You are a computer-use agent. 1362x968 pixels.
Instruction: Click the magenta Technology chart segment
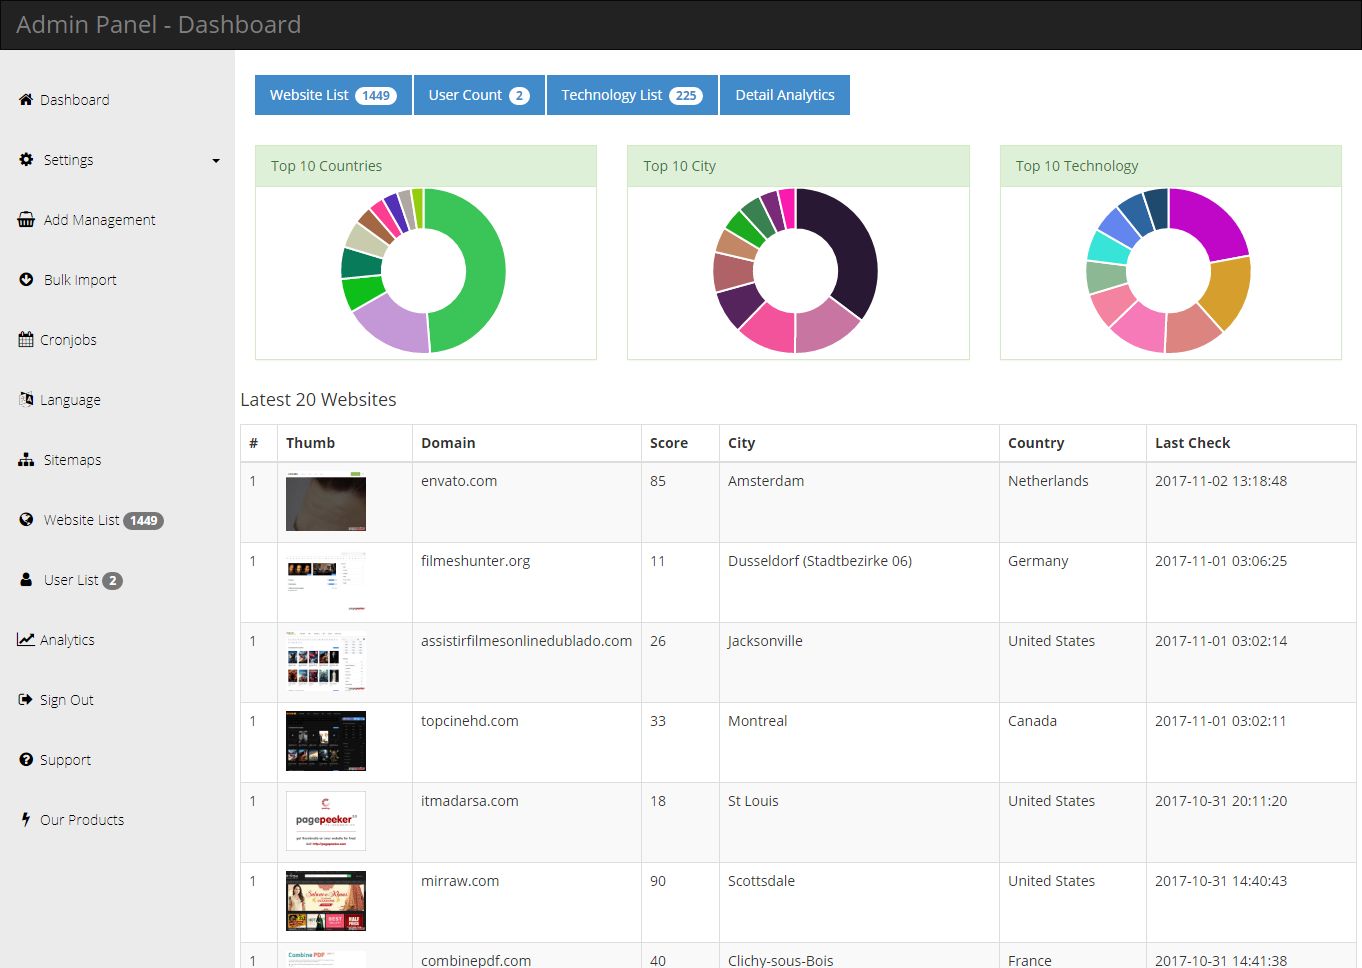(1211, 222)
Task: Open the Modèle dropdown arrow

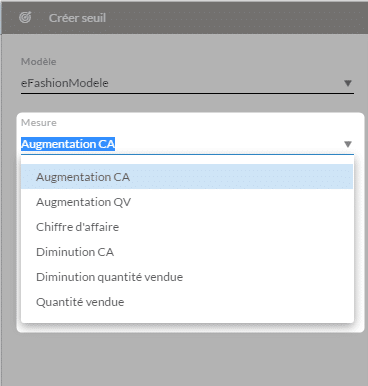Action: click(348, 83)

※ ※ ※

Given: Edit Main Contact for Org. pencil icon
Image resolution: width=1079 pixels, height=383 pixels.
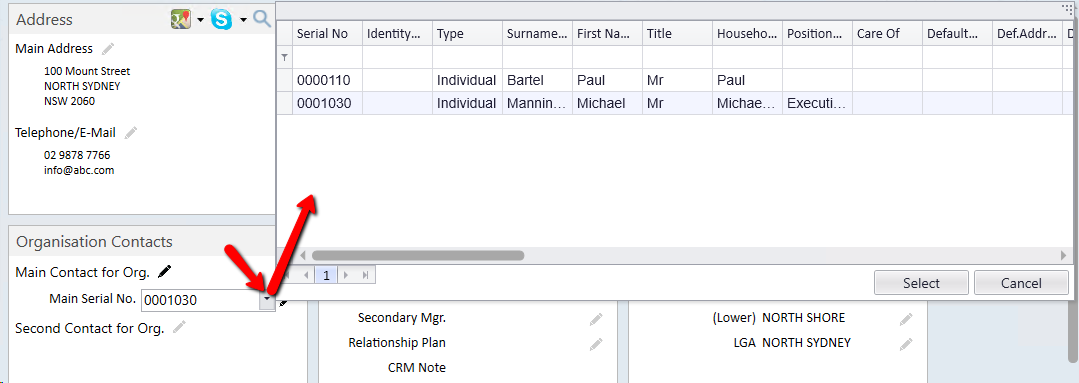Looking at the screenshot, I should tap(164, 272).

※ ※ ※

Lay out the lines from the one containing "Given: Edit Main Contact for Org. pencil icon" through the one containing "Looking at the", both included, as a Markdown table with columns Row and Line. Number each line, skip blank lines, and leave the pictures out.

# Answer for this exercise
| Row | Line |
|---|---|
| 1 | Given: Edit Main Contact for Org. pencil icon |
| 2 | Image resolution: width=1079 pixels, height=383 pixels. |
| 3 | Looking at the screenshot, I should tap(164, 272). |